Она стояла возле меня, затем присела рядом, погладила по волосам.
– Скажи мне. Только не лгать, тогда я не драться.
– Говорить особенно нечего… В каждом мужчине сидит это, процентов на пять. Весь вопрос в том, встретит ли он человека, который заставит это проявиться. Я встретил, вот, собственно, и все…
– Но ты любить другой мужчина, раньше.
– Нет, это был он же, в Париже. Тот самый человек, проклятие моей жизни…
– Теперь спи. Завтра дать мне немножко денег. Я возвращаться в Мехико…
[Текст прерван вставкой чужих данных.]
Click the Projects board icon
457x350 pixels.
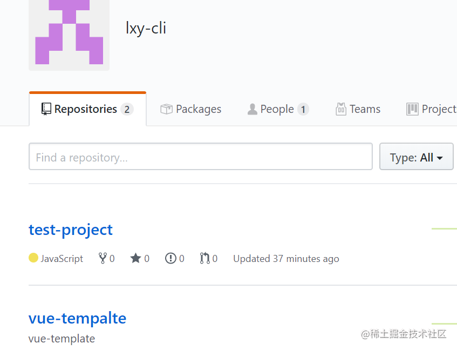tap(412, 109)
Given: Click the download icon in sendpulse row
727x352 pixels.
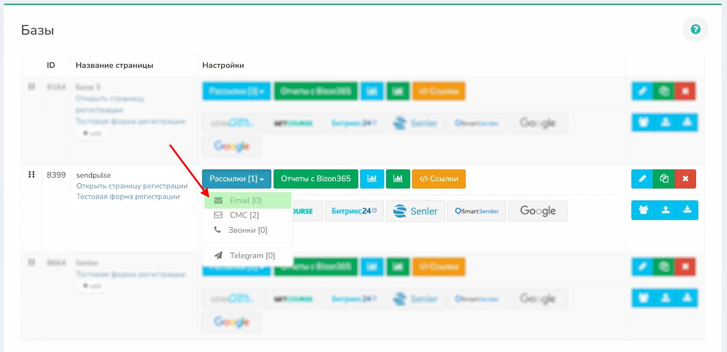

– Нет! Неужели не понимаешь, что я хочу тебе сказать?! С этим покончено, раз и навсегда! Мне стыдно, я себя ненавижу. Я все время пытаюсь, да и раньше пытался стряхнуть это. И так боялся, что ты узнаешь. Но теперь все кончено, кончено…
Я крепко прижал ее к себе. Она снова начала гладить меня по волосам, заглянула в глаза.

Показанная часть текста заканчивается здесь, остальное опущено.